If you build it, robots will come: Bob Norris

1/4/2021

William Gillespie


Question & Answer Session with Professor Norris and Student Panel
Tuesday, January 12 | 7-8 pm US Central Time
Watch the recording here
 

Professor William “Bob” Norris came back to campus three years ago, bringing a storied background in education, industry, and the military. Starting with little more than his abundant know-how, and a vision to make a center of autonomous vehicle research in ISE, in three years he has built the Autonomous and Unmanned Vehicle Systems Laboratory (AUVSL) into a network of students and faculty, a fleet of self-driving vehicles, and an impressive list of ongoing research projects and contracts.

Professor William 'Bob' Norris
Professor William 'Bob' Norris

Norris, his students, and collaborators have worked on everything from robot-augmented wheelchair design for the National Science Foundation to autonomous construction equipment for the Army Corp of Engineers.

For many of us, when we think of self-driving vehicles, we picture automotive on-road passenger vehicles. While Norris has some interest in passenger vehicles, AUVSL is more focused on construction, agriculture, underwater systems, and other applications that may prove more expedient (and less problematic) to implement than the self-driving car. AUVSL is also, with Bob’s expertise, interested in applications that may result in usable machines.

Since Bob’s arrival on campus, the Army Corps of Engineers has donated $18K worth of drones—eight in all. These drones range from the modest 3DR solo quadcopter through the DJI Phantom up to the full-sized Matrice 600, which can carry a 6-kg payload.

The Jackal, a small SUV-like vehicle, provides a versatile, portable system that is easily modified. A jackal was used, for example, to develop the feature on the robot-augmented wheelchair that scans the ground for obstacles.

The newest arrival to the fleet is also the biggest: an R-Gator, courtesy of John Deere. The R-Gator is an autonomous SUV with tele-operation and human-drivable capabilities. It can carry about 1400 pounds at 35 MPH, cross-country. It has been marketed primarily as a military vehicle used to help troops transport heavy materials. In Norris’s lab it will be used for experiments and development.

And the lab has also gone underwater. A collaboration with Technip FMC (the company whose subsidiary Schilling Robotics, who provided the robotic arm on the vehicle for the Titanic investigation) will improve unmanned underwater vehicles used to map large scale mining fields, under current, for subterranean gas and oil using sonar combined with vision.

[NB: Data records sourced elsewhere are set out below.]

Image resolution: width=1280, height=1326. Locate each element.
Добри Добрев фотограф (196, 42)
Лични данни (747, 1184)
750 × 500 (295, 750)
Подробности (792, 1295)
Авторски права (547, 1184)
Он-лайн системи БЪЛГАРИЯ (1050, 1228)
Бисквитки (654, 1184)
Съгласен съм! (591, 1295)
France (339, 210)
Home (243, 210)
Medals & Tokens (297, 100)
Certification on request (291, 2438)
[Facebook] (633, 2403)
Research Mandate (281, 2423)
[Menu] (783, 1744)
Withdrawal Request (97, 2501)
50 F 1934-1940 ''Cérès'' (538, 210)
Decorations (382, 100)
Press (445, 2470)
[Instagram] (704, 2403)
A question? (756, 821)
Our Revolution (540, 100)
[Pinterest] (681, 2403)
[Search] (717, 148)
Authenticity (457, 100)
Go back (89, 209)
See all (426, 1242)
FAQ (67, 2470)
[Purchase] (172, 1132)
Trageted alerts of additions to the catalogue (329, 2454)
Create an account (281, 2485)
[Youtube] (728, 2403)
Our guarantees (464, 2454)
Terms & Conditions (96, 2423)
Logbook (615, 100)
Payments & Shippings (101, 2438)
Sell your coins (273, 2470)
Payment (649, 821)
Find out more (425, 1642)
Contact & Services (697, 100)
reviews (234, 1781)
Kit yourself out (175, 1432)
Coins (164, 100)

One of the problems with underwater autonomous vehicles is that there’s no GPS, and with drift from ocean current, it’s a challenge to design a vehicle system that knows where it is. The project involves, according to Norris, “new ways to do localization, new forms of control systems, sonar and vision system integration for positioning underwater… dealing with currents and controls, and station keeping…”

Why so many different types of vehicles? The answer lies in systems thinking. Norris says, “Many of the problems incorporating autonomous systems are platform independent. Asystems perspective allows us to solve similar problems across platforms.”

Current and future systems and industrial engineering students working under Professor Norris in the AUVSL are getting real-world experience programming robotic vehicles, and the lab is growing with no signs of slowing.

Professor Norris and colleagues are in the process of creating a Center at the U of I focusing on autonomous construction, agricultural and other industrial or military applications across vehicle platforms. So far the center has funding from the Discovery Partners Institute and a Strategic Research initiative Grant from The Grainger College of Engineering and is interested in  establishing industrial partnerships.  And when Professor Norris builds it, more robots will come.